*** DATA SECTION ***

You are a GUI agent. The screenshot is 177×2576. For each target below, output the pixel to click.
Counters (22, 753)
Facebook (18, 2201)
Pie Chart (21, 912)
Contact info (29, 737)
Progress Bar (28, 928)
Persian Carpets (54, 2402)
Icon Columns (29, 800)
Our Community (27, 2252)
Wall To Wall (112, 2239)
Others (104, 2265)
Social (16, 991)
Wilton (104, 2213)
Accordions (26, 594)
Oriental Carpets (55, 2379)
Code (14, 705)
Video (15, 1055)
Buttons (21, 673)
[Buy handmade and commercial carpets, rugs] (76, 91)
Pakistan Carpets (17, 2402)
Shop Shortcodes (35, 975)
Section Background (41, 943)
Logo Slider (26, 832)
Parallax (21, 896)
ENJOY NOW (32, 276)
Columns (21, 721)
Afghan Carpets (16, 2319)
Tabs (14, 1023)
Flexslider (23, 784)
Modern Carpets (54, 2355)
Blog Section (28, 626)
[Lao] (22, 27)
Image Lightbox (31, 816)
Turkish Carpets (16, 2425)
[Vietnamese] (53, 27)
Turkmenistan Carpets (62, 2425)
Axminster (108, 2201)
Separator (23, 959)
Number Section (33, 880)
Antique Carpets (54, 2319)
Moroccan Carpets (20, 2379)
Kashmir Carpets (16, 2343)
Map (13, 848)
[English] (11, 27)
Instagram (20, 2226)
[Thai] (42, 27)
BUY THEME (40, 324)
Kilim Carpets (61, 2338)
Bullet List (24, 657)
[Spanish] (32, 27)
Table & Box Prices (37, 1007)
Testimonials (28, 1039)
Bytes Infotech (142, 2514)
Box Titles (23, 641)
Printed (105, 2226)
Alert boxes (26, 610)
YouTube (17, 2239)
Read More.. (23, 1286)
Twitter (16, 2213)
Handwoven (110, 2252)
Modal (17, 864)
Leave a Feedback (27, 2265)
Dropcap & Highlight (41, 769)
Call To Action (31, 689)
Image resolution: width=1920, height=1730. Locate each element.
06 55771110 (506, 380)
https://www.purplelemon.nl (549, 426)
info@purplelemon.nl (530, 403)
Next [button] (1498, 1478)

*** End of DATA SECTION ***

Write an exact transcription of every entry above.

You are a GUI agent. The screenshot is 177×2576. For each target below, output the pixel to click.
Counters (22, 753)
Facebook (18, 2201)
Pie Chart (21, 912)
Contact info (29, 737)
Progress Bar (28, 928)
Persian Carpets (54, 2402)
Icon Columns (29, 800)
Our Community (27, 2252)
Wall To Wall (112, 2239)
Others (104, 2265)
Social (16, 991)
Wilton (104, 2213)
Accordions (26, 594)
Oriental Carpets (55, 2379)
Code (14, 705)
Video (15, 1055)
Buttons (21, 673)
[Buy handmade and commercial carpets, rugs] (76, 91)
Pakistan Carpets (17, 2402)
Shop Shortcodes (35, 975)
Section Background (41, 943)
Logo Slider (26, 832)
Parallax (21, 896)
ENJOY NOW (32, 276)
Columns (21, 721)
Afghan Carpets (16, 2319)
Tabs (14, 1023)
Flexslider (23, 784)
Modern Carpets (54, 2355)
Blog Section (28, 626)
[Lao] (22, 27)
Image Lightbox (31, 816)
Turkish Carpets (16, 2425)
[Vietnamese] (53, 27)
Turkmenistan Carpets (62, 2425)
Axminster (108, 2201)
Separator (23, 959)
Number Section (33, 880)
Antique Carpets (54, 2319)
Moroccan Carpets (20, 2379)
Kashmir Carpets (16, 2343)
Map (13, 848)
[English] (11, 27)
Instagram (20, 2226)
[Thai] (42, 27)
BUY THEME (40, 324)
Kilim Carpets (61, 2338)
Bullet List (24, 657)
[Spanish] (32, 27)
Table & Box Prices (37, 1007)
Testimonials (28, 1039)
Bytes Infotech (142, 2514)
Box Titles (23, 641)
Printed (105, 2226)
Alert boxes (26, 610)
YouTube (17, 2239)
Read More.. (23, 1286)
Twitter (16, 2213)
Handwoven (110, 2252)
Modal (17, 864)
Leave a Feedback (27, 2265)
Dropcap & Highlight (41, 769)
Call To Action (31, 689)
Image resolution: width=1920, height=1730. Locate each element.
06 55771110 (506, 380)
https://www.purplelemon.nl (549, 426)
info@purplelemon.nl (530, 403)
Next [button] (1498, 1478)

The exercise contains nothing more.